The Securities and exchange Commission (SEC) and the cryptocurrency industry have been getting in bed together much more as of late than ever before. With all of the pending Bitcoin ETF approval possibility, the SEC has become a main headline staple within the bitcoin ecosystem. While we previously reported on the an alleged SEC insider trading scandal unfolding with the most recent “delayed not denied” SEC postponement ruling on the VanEck SolidX Bitcoin ETF, there has been a similar case to report on.
The SEC charged Aaron R. Smith, the son of a California bank board member, with insider trading. The Commission accused smith of using material nonpublic information to trade stocks of a northern California bank in the process of being acquired by another local bank in a nonpublic manner.

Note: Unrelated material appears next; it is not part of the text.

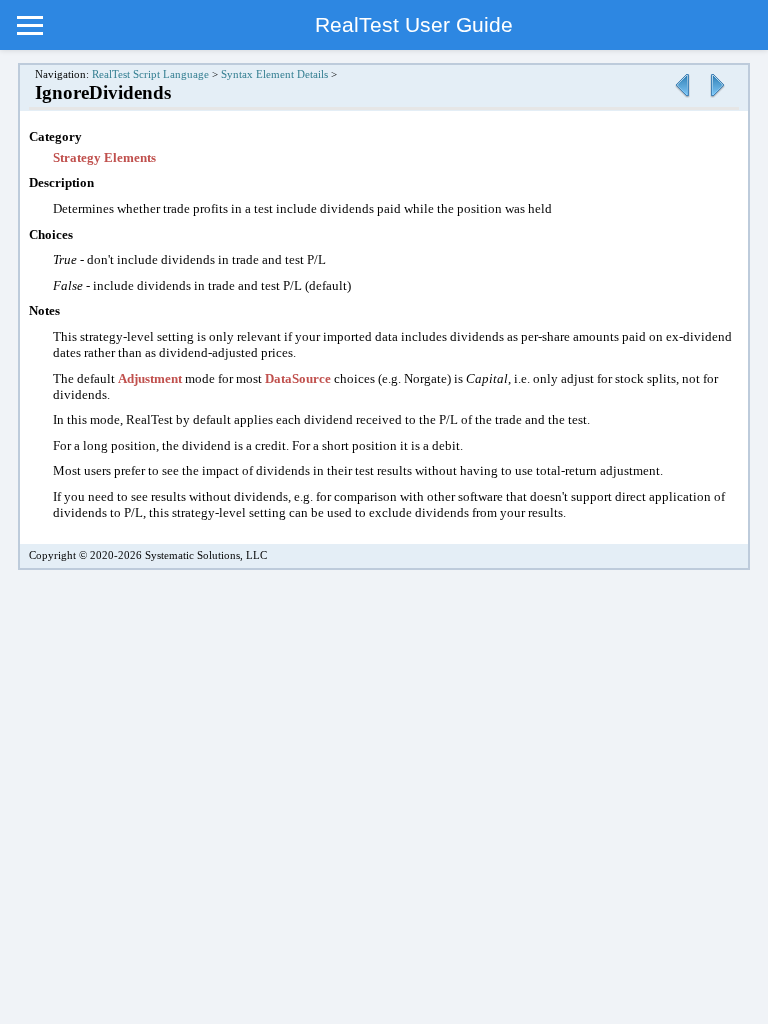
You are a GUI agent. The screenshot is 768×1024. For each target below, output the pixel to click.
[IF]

Smith received the information from his father, which he then used to trade stock from his own brokerage account that he had open. After the acquisition became public, the purchase stock increased and he earned $41,000 in profits. Although he has not admitted or denied the charges, Smith settled with the SEC. The settlement agreement requires that he cease and desist from future violations of federal antifraud provisions and that he pay a fee of $43,783.35, and an additional penalty of $40,578.28.

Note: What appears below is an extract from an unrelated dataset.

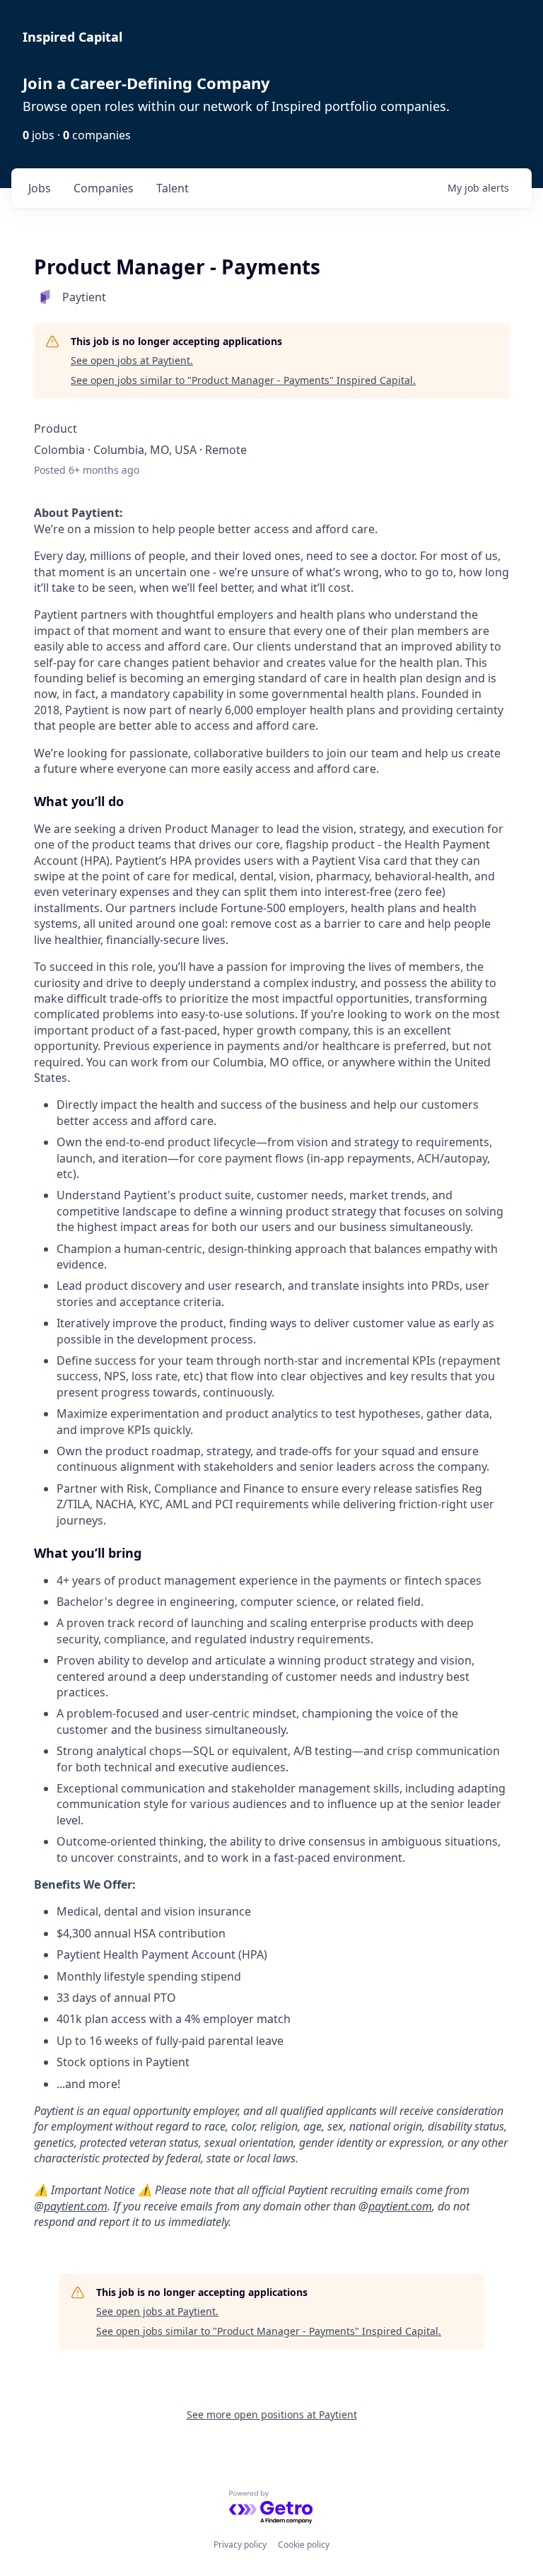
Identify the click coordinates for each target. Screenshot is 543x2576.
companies (104, 188)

Insider trading occurs frequently in the financial industry because many tend to share information. The cryptocurrency industry has been affected as well – especially when it comes to the listing of new coins and speculators receiving the earnings. Further, for those who think that insider trading cannot occur in the crypto industry due to anonymity are wrong. Coins can be purchased using cryptocurrencies and even though the transactions are anonymous, regulators have methods that they can use to discover the identity of the bad actor.
We will be sure to keep you up to date on all the SEC and cryptocurrency news in the future as the crackdown continues to remove all illicit activity in and out of the bitcoin/token industry!